Es ist nicht immer einfach, wenn man sich doch ein Stückchen anders fühlt, verletzt wird und Vertrauen missbraucht wird. Manchmal werden einem vom Schicksal Steine in den Weg gelegt, die man alleine nicht bewältigen kann. Man schafft es einfach nicht, aus eigener Kraft aufzustehen.
Doch hier empfand ich nach langer Zeit wieder so eine Art Geborgenheit, eine Hand, die sich nach meiner ausstreckte und mir auf die Beine half. Für uns alle war es nicht unbedingt angenehm, weil wir doch oft verletzt worden waren und unser Vertrauen kaputt war und jeder seine individuellen Eigenheiten hat. Aber diese Offenheit, die ich hier erlebt habe, von den Menschen hier, ist was ganz Besonderes!
Jeder von uns hat seine Zeit gebraucht, um sich zu entwickeln, der eine mehr, der andere weniger, manchmal auch mit Rückschlägen und mit weiteren Kämpfen. Und war das Feuer am Lodern, dann war auch immer einer in der Nähe und versuchte es zu löschen.
Wenn ich mich heute mit damals vergleiche, dann kann ich mit großer Überzeugung sagen: "Ja, ich hab mich verändert und zwar positiv."
Ich hab wieder Lebensfreude gefunden, bin offener und kommunikativer geworden, hab neue Hobbies und versteckte Talente entdeckt und vor allem neue Menschen, neue Freunde gefunden, die einem Kraft geben und meinem Alltag Farbe verleihen.

(Quelldaten)
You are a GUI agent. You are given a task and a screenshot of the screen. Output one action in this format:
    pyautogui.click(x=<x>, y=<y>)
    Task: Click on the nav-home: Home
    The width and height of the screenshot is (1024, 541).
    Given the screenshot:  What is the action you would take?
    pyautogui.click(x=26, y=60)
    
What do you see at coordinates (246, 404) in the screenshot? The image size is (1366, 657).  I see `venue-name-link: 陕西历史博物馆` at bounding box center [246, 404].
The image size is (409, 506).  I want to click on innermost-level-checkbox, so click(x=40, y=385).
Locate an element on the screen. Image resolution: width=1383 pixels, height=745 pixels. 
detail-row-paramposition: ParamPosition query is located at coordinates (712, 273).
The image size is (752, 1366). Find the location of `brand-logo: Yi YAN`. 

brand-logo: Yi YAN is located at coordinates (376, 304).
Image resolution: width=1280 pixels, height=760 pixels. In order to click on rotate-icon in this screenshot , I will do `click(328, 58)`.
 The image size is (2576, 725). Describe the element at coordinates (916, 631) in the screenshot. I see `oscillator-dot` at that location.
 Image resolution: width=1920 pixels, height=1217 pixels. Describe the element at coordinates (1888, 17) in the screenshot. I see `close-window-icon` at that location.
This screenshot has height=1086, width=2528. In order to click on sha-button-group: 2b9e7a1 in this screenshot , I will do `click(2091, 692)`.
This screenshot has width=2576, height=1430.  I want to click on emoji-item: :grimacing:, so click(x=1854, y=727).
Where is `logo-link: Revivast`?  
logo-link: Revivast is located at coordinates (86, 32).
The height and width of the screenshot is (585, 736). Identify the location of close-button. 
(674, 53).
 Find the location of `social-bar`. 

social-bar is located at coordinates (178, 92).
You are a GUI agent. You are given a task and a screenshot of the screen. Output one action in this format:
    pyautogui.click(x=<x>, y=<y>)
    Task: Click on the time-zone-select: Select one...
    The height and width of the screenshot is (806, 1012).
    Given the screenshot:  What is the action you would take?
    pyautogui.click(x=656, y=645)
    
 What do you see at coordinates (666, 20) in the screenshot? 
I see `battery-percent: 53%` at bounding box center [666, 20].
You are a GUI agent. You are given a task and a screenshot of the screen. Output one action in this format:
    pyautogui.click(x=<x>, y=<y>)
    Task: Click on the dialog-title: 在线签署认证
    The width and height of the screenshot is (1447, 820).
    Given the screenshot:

--- AUFGABE 1 ---
Was geschah laut dem Textabschnitt über die persönliche Veränderung jeweils, wenn „das Feuer am Lodern“ war?
--- AUFGABE 2 ---
Führen Sie den Textabschnitt über die persönliche Veränderung im Anschluss an seinen letzten Satz fort.

--- ANTWORTFELD 1 ---
Dann war immer jemand in der Nähe und versuchte, es zu löschen.

--- ANTWORTFELD 2 ---
Jede Medaille hat zwei Seiten und natürlich gab es hin und wieder Ungereimtheiten oder Sachen, die einen persönlich angegriffen haben - aber keiner will einem was Böses.
Keiner legt einem absichtlich Steine in den Weg ... nein, im Grunde genommen wollen sie doch nur das Beste für uns.
Nun bin ich schon fast am Ende, höchstwahrscheinlich hat mich meine Nervosität schon innerlich aufgefressen und ihr seid schon vollkommen gelangweilt oder starrt schon gierig nach dem Stück Torte, aber dennoch möchte ich noch ein paar letzte abschließende Worte sagen:
Und zwar als erstes zu euch, liebe Mitarbeiter des RKI: Psychologen, Sozialarbeitern, Krankenschwestern, Mitarbeiterinnen des Reha-Service-Büros und der Verwaltung, Pädagogischen Mitarbeitern des Wohnbereichs, Mitarbeiterinnen des Integrationsmanagements, Mensamitarbeitern, Lehrern, Ausbildern ...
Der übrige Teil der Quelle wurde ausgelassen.